_RECORDS SHOWN:_
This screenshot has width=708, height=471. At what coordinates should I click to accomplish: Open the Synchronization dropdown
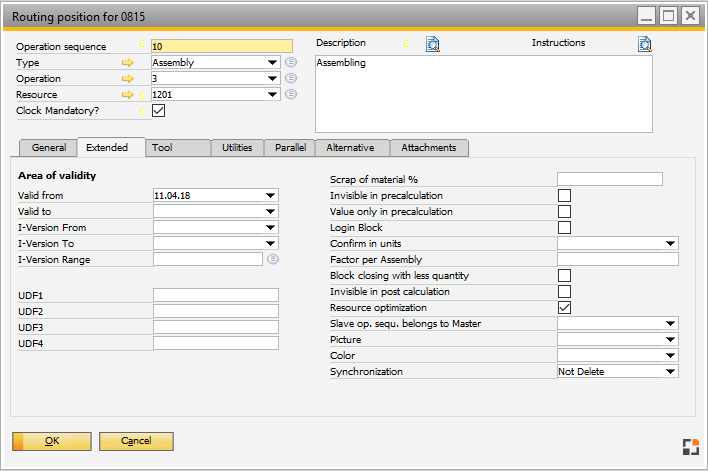(x=670, y=372)
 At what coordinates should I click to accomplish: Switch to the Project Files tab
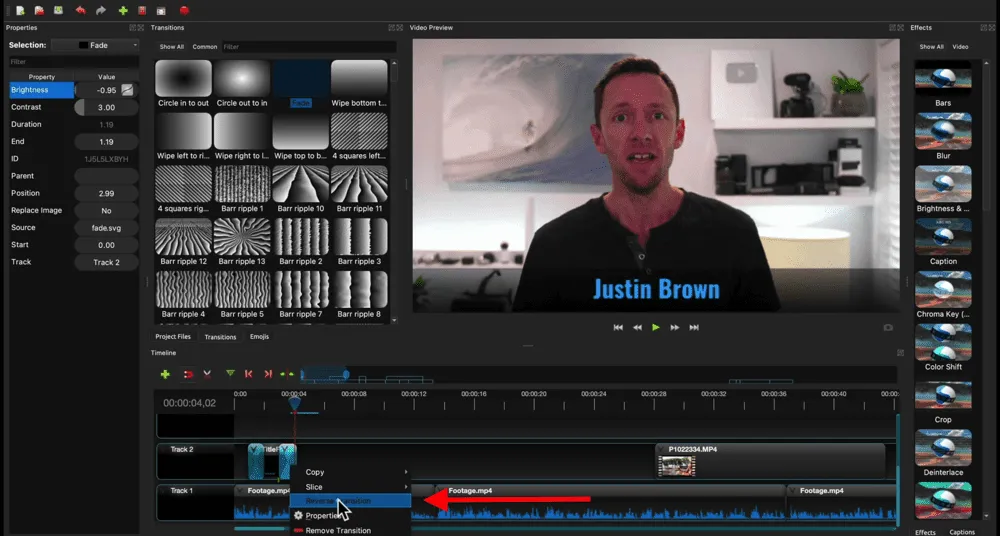coord(173,337)
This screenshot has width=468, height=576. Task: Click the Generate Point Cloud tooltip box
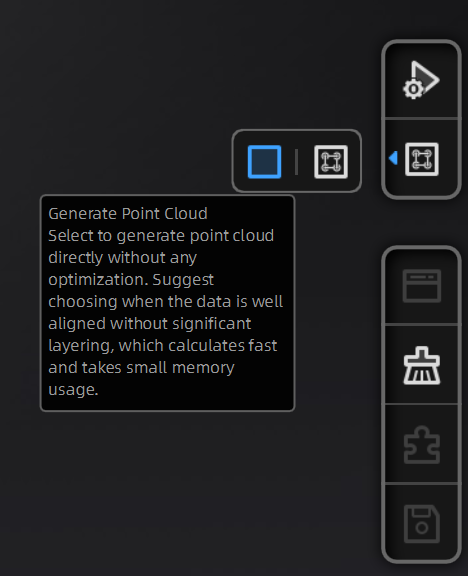[168, 303]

_REQUIRED ACTION:_
Your answer must be the records above, word for word, with no pictures.

_RESPONSE FOR THIS EXERCISE:_
This screenshot has width=708, height=471. At what coordinates should I click to accomplish: Open the Synchronization dropdown
(x=670, y=372)
 At what coordinates should I click to accomplish: Switch to the Project Files tab
coord(173,337)
This screenshot has width=468, height=576. Task: Click the Generate Point Cloud tooltip box
[168, 303]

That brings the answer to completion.